TASK DESCRIPTION: The answer is to be the data below, written out in full and exactly.

DATA EXTRACT:
━━━━

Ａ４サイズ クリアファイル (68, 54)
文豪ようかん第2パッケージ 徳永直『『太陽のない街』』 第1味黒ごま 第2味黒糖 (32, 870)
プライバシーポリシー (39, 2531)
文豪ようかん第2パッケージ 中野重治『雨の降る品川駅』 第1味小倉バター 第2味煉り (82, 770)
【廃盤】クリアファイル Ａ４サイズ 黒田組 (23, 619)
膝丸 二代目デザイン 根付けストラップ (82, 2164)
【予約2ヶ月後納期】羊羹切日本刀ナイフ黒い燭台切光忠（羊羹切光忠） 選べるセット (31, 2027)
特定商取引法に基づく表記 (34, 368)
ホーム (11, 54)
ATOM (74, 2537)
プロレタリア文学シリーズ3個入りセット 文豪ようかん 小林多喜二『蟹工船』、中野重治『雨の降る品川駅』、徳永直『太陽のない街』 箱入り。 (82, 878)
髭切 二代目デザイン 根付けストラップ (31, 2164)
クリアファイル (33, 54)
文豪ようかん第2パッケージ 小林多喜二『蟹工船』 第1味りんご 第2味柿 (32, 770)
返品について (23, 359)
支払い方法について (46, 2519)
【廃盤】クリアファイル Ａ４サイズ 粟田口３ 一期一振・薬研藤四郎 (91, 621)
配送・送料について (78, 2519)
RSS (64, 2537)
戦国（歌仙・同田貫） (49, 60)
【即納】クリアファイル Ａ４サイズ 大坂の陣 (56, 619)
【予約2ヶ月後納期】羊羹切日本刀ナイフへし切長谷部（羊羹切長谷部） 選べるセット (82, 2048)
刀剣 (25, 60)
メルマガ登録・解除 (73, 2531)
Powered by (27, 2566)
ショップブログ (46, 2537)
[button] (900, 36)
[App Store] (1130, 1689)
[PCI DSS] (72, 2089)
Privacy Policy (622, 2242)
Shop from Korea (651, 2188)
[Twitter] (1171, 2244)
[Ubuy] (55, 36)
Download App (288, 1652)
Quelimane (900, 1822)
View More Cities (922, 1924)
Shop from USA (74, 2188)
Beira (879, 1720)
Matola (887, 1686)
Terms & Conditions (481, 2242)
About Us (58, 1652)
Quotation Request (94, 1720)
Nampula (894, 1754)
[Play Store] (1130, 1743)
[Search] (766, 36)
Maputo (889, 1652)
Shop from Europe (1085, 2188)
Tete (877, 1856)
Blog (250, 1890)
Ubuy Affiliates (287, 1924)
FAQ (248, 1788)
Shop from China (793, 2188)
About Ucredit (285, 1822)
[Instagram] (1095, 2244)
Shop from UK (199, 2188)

━━━━

RESULT FOR THIS TASK:
Ａ４サイズ クリアファイル (68, 54)
文豪ようかん第2パッケージ 徳永直『『太陽のない街』』 第1味黒ごま 第2味黒糖 (32, 870)
プライバシーポリシー (39, 2531)
文豪ようかん第2パッケージ 中野重治『雨の降る品川駅』 第1味小倉バター 第2味煉り (82, 770)
【廃盤】クリアファイル Ａ４サイズ 黒田組 (23, 619)
膝丸 二代目デザイン 根付けストラップ (82, 2164)
【予約2ヶ月後納期】羊羹切日本刀ナイフ黒い燭台切光忠（羊羹切光忠） 選べるセット (31, 2027)
特定商取引法に基づく表記 (34, 368)
ホーム (11, 54)
ATOM (74, 2537)
プロレタリア文学シリーズ3個入りセット 文豪ようかん 小林多喜二『蟹工船』、中野重治『雨の降る品川駅』、徳永直『太陽のない街』 箱入り。 (82, 878)
髭切 二代目デザイン 根付けストラップ (31, 2164)
クリアファイル (33, 54)
文豪ようかん第2パッケージ 小林多喜二『蟹工船』 第1味りんご 第2味柿 (32, 770)
返品について (23, 359)
支払い方法について (46, 2519)
【廃盤】クリアファイル Ａ４サイズ 粟田口３ 一期一振・薬研藤四郎 (91, 621)
配送・送料について (78, 2519)
RSS (64, 2537)
戦国（歌仙・同田貫） (49, 60)
【即納】クリアファイル Ａ４サイズ 大坂の陣 (56, 619)
【予約2ヶ月後納期】羊羹切日本刀ナイフへし切長谷部（羊羹切長谷部） 選べるセット (82, 2048)
刀剣 (25, 60)
メルマガ登録・解除 (73, 2531)
Powered by (27, 2566)
ショップブログ (46, 2537)
[button] (900, 36)
[App Store] (1130, 1689)
[PCI DSS] (72, 2089)
Privacy Policy (622, 2242)
Shop from Korea (651, 2188)
[Twitter] (1171, 2244)
[Ubuy] (55, 36)
Download App (288, 1652)
Quelimane (900, 1822)
View More Cities (922, 1924)
Shop from USA (74, 2188)
Beira (879, 1720)
Matola (887, 1686)
Terms & Conditions (481, 2242)
About Us (58, 1652)
Quotation Request (94, 1720)
Nampula (894, 1754)
[Play Store] (1130, 1743)
[Search] (766, 36)
Maputo (889, 1652)
Shop from Europe (1085, 2188)
Tete (877, 1856)
Blog (250, 1890)
Ubuy Affiliates (287, 1924)
FAQ (248, 1788)
Shop from China (793, 2188)
About Ucredit (285, 1822)
[Instagram] (1095, 2244)
Shop from UK (199, 2188)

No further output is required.